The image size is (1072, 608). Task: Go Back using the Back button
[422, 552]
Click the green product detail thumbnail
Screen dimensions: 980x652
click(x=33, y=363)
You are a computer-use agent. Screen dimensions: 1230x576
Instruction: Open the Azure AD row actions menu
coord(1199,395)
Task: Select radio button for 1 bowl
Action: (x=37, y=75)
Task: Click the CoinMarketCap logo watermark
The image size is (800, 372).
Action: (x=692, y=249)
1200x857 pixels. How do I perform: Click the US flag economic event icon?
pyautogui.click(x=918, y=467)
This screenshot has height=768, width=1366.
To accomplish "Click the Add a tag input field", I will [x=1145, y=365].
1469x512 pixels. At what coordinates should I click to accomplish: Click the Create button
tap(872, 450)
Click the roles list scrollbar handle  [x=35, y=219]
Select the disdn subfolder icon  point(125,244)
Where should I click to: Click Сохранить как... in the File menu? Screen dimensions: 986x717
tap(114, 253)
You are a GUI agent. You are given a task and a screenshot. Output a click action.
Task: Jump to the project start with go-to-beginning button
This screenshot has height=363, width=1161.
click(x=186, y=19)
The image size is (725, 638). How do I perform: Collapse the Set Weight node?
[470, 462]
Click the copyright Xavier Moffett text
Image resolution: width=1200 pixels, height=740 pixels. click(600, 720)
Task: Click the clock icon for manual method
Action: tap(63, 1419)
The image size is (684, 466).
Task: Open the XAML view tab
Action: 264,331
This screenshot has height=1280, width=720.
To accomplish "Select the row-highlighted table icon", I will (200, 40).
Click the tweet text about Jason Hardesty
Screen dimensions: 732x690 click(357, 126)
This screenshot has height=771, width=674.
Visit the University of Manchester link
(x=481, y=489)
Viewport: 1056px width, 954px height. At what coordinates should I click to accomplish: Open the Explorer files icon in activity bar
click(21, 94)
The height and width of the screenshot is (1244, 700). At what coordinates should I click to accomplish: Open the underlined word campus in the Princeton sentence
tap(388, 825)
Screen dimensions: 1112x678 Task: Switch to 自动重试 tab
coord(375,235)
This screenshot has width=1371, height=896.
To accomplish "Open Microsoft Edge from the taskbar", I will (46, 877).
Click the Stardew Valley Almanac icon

------------------------------

## Work instruction
Reproduce the data exactly, altering nothing.

## Exercise answer
The image size is (1072, 608). Task: Go Back using the Back button
[422, 552]
Click the green product detail thumbnail
Screen dimensions: 980x652
click(x=33, y=363)
You are a computer-use agent. Screen dimensions: 1230x576
Instruction: Open the Azure AD row actions menu
coord(1199,395)
Task: Select radio button for 1 bowl
Action: (x=37, y=75)
Task: Click the CoinMarketCap logo watermark
The image size is (800, 372).
Action: (x=692, y=249)
1200x857 pixels. How do I perform: Click the US flag economic event icon?
pyautogui.click(x=918, y=467)
This screenshot has height=768, width=1366.
To accomplish "Click the Add a tag input field", I will [x=1145, y=365].
1469x512 pixels. At what coordinates should I click to accomplish: Click the Create button
tap(872, 450)
Click the roles list scrollbar handle  [x=35, y=219]
Select the disdn subfolder icon  point(125,244)
Where should I click to: Click Сохранить как... in the File menu? Screen dimensions: 986x717
tap(114, 253)
You are a GUI agent. You are given a task and a screenshot. Output a click action.
Task: Jump to the project start with go-to-beginning button
This screenshot has height=363, width=1161.
click(x=186, y=19)
The image size is (725, 638). How do I perform: Collapse the Set Weight node?
[470, 462]
Click the copyright Xavier Moffett text
Image resolution: width=1200 pixels, height=740 pixels. click(600, 720)
Task: Click the clock icon for manual method
Action: tap(63, 1419)
The image size is (684, 466).
Task: Open the XAML view tab
Action: 264,331
This screenshot has height=1280, width=720.
To accomplish "Select the row-highlighted table icon", I will (200, 40).
Click the tweet text about Jason Hardesty
Screen dimensions: 732x690 click(357, 126)
This screenshot has height=771, width=674.
Visit the University of Manchester link
(x=481, y=489)
Viewport: 1056px width, 954px height. At what coordinates should I click to accomplish: Open the Explorer files icon in activity bar
click(21, 94)
The height and width of the screenshot is (1244, 700). At what coordinates should I click to accomplish: Open the underlined word campus in the Princeton sentence
tap(388, 825)
Screen dimensions: 1112x678 Task: Switch to 自动重试 tab
coord(375,235)
This screenshot has width=1371, height=896.
To accomplish "Open Microsoft Edge from the taskbar", I will (46, 877).
Click the Stardew Valley Almanac icon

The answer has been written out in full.